TASK ITEM: Set down the entries exactly. No line may differ from its source.

Dataset entries:

===============

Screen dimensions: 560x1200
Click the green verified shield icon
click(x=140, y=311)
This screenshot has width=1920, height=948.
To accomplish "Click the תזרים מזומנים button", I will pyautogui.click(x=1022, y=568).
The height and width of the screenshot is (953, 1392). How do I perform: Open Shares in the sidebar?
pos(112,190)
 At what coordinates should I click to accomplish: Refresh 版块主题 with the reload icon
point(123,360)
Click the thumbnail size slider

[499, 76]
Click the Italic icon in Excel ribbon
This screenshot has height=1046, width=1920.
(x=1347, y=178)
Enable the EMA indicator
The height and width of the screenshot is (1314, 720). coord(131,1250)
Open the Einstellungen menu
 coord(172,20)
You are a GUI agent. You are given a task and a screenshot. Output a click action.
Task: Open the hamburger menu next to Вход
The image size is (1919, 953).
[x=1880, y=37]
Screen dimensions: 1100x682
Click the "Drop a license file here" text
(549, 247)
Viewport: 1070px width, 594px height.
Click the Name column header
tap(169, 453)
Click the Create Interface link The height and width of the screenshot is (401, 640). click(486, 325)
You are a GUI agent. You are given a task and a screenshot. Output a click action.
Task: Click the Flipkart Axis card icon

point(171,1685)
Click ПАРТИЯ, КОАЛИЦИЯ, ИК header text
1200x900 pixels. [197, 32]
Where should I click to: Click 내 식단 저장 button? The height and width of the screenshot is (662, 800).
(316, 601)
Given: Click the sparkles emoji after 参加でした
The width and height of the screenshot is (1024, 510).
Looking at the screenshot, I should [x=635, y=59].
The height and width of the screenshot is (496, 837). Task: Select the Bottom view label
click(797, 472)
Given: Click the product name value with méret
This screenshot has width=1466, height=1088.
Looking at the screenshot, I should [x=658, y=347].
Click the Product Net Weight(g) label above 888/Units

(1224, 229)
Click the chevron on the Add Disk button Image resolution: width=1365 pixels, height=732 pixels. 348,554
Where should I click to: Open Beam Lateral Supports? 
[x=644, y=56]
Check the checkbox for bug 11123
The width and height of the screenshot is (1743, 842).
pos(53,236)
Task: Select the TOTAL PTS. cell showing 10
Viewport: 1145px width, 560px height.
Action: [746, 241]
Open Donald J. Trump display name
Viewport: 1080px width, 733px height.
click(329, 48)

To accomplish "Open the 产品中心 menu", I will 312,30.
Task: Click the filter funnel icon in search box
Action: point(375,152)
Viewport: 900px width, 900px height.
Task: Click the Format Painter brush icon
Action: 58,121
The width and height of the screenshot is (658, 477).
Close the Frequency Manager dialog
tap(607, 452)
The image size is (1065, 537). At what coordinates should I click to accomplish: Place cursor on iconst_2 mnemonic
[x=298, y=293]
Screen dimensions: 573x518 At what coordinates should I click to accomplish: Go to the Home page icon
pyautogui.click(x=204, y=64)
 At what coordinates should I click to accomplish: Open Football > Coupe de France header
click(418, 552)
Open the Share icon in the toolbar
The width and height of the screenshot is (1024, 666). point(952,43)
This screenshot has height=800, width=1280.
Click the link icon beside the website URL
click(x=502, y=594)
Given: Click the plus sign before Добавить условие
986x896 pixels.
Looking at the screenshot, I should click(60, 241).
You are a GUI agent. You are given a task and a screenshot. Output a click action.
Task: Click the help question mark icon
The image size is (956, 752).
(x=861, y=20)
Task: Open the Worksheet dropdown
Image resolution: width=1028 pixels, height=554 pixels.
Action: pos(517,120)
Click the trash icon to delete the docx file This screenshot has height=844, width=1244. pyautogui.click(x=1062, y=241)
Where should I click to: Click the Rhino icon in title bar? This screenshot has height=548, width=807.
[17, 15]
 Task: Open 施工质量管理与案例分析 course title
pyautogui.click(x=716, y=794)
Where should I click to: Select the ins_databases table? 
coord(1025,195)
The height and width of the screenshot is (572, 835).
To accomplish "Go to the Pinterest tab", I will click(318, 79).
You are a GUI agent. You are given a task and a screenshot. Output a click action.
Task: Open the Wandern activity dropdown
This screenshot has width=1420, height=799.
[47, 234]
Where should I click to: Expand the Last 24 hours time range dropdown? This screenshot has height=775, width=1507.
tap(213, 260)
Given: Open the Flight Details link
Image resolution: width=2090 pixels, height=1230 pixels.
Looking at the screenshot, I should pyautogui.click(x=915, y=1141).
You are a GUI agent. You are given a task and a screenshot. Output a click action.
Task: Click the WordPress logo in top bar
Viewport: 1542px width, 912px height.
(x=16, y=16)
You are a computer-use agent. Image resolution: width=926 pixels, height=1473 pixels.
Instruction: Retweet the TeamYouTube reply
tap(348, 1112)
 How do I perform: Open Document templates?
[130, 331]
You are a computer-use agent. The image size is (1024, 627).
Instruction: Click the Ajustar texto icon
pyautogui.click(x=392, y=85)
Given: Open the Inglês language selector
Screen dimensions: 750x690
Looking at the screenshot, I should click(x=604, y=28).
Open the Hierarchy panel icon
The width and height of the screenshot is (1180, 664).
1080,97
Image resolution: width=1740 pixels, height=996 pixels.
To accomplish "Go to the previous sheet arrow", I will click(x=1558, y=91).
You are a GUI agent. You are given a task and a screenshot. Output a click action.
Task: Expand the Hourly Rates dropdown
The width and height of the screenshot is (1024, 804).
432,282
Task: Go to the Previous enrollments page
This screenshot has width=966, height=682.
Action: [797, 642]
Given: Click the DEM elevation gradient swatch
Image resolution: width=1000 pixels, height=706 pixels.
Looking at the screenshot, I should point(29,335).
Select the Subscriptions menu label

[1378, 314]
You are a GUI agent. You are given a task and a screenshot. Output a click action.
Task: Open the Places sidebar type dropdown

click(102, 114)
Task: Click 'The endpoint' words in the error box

===============

WRITTEN ANSWER:
Screen dimensions: 560x1200
Click the green verified shield icon
click(x=140, y=311)
This screenshot has width=1920, height=948.
To accomplish "Click the תזרים מזומנים button", I will pyautogui.click(x=1022, y=568).
The height and width of the screenshot is (953, 1392). How do I perform: Open Shares in the sidebar?
pos(112,190)
 At what coordinates should I click to accomplish: Refresh 版块主题 with the reload icon
point(123,360)
Click the thumbnail size slider

[499, 76]
Click the Italic icon in Excel ribbon
This screenshot has height=1046, width=1920.
(x=1347, y=178)
Enable the EMA indicator
The height and width of the screenshot is (1314, 720). coord(131,1250)
Open the Einstellungen menu
 coord(172,20)
You are a GUI agent. You are given a task and a screenshot. Output a click action.
Task: Open the hamburger menu next to Вход
The image size is (1919, 953).
[x=1880, y=37]
Screen dimensions: 1100x682
Click the "Drop a license file here" text
(549, 247)
Viewport: 1070px width, 594px height.
Click the Name column header
tap(169, 453)
Click the Create Interface link The height and width of the screenshot is (401, 640). click(486, 325)
You are a GUI agent. You are given a task and a screenshot. Output a click action.
Task: Click the Flipkart Axis card icon

point(171,1685)
Click ПАРТИЯ, КОАЛИЦИЯ, ИК header text
1200x900 pixels. [197, 32]
Where should I click to: Click 내 식단 저장 button? The height and width of the screenshot is (662, 800).
(316, 601)
Given: Click the sparkles emoji after 参加でした
The width and height of the screenshot is (1024, 510).
Looking at the screenshot, I should [x=635, y=59].
The height and width of the screenshot is (496, 837). Task: Select the Bottom view label
click(797, 472)
Given: Click the product name value with méret
This screenshot has width=1466, height=1088.
Looking at the screenshot, I should [x=658, y=347].
Click the Product Net Weight(g) label above 888/Units

(1224, 229)
Click the chevron on the Add Disk button Image resolution: width=1365 pixels, height=732 pixels. 348,554
Where should I click to: Open Beam Lateral Supports? 
[x=644, y=56]
Check the checkbox for bug 11123
The width and height of the screenshot is (1743, 842).
pos(53,236)
Task: Select the TOTAL PTS. cell showing 10
Viewport: 1145px width, 560px height.
Action: [746, 241]
Open Donald J. Trump display name
Viewport: 1080px width, 733px height.
click(329, 48)

To accomplish "Open the 产品中心 menu", I will 312,30.
Task: Click the filter funnel icon in search box
Action: point(375,152)
Viewport: 900px width, 900px height.
Task: Click the Format Painter brush icon
Action: 58,121
The width and height of the screenshot is (658, 477).
Close the Frequency Manager dialog
tap(607, 452)
The image size is (1065, 537). At what coordinates should I click to accomplish: Place cursor on iconst_2 mnemonic
[x=298, y=293]
Screen dimensions: 573x518 At what coordinates should I click to accomplish: Go to the Home page icon
pyautogui.click(x=204, y=64)
 At what coordinates should I click to accomplish: Open Football > Coupe de France header
click(418, 552)
Open the Share icon in the toolbar
The width and height of the screenshot is (1024, 666). point(952,43)
This screenshot has height=800, width=1280.
Click the link icon beside the website URL
click(x=502, y=594)
Given: Click the plus sign before Добавить условие
986x896 pixels.
Looking at the screenshot, I should click(60, 241).
You are a GUI agent. You are given a task and a screenshot. Output a click action.
Task: Click the help question mark icon
The image size is (956, 752).
(x=861, y=20)
Task: Open the Worksheet dropdown
Image resolution: width=1028 pixels, height=554 pixels.
Action: pos(517,120)
Click the trash icon to delete the docx file This screenshot has height=844, width=1244. pyautogui.click(x=1062, y=241)
Where should I click to: Click the Rhino icon in title bar? This screenshot has height=548, width=807.
[17, 15]
 Task: Open 施工质量管理与案例分析 course title
pyautogui.click(x=716, y=794)
Where should I click to: Select the ins_databases table? 
coord(1025,195)
The height and width of the screenshot is (572, 835).
To accomplish "Go to the Pinterest tab", I will click(318, 79).
You are a GUI agent. You are given a task and a screenshot. Output a click action.
Task: Open the Wandern activity dropdown
This screenshot has width=1420, height=799.
[47, 234]
Where should I click to: Expand the Last 24 hours time range dropdown? This screenshot has height=775, width=1507.
tap(213, 260)
Given: Open the Flight Details link
Image resolution: width=2090 pixels, height=1230 pixels.
Looking at the screenshot, I should pyautogui.click(x=915, y=1141).
You are a GUI agent. You are given a task and a screenshot. Output a click action.
Task: Click the WordPress logo in top bar
Viewport: 1542px width, 912px height.
(x=16, y=16)
You are a computer-use agent. Image resolution: width=926 pixels, height=1473 pixels.
Instruction: Retweet the TeamYouTube reply
tap(348, 1112)
 How do I perform: Open Document templates?
[130, 331]
You are a computer-use agent. The image size is (1024, 627).
Instruction: Click the Ajustar texto icon
pyautogui.click(x=392, y=85)
Given: Open the Inglês language selector
Screen dimensions: 750x690
Looking at the screenshot, I should click(x=604, y=28).
Open the Hierarchy panel icon
The width and height of the screenshot is (1180, 664).
1080,97
Image resolution: width=1740 pixels, height=996 pixels.
To accomplish "Go to the previous sheet arrow", I will click(x=1558, y=91).
You are a GUI agent. You are given a task and a screenshot. Output a click action.
Task: Expand the Hourly Rates dropdown
The width and height of the screenshot is (1024, 804).
432,282
Task: Go to the Previous enrollments page
This screenshot has width=966, height=682.
Action: [797, 642]
Given: Click the DEM elevation gradient swatch
Image resolution: width=1000 pixels, height=706 pixels.
Looking at the screenshot, I should point(29,335).
Select the Subscriptions menu label

[1378, 314]
You are a GUI agent. You are given a task and a screenshot. Output a click action.
Task: Open the Places sidebar type dropdown

click(102, 114)
Task: Click 'The endpoint' words in the error box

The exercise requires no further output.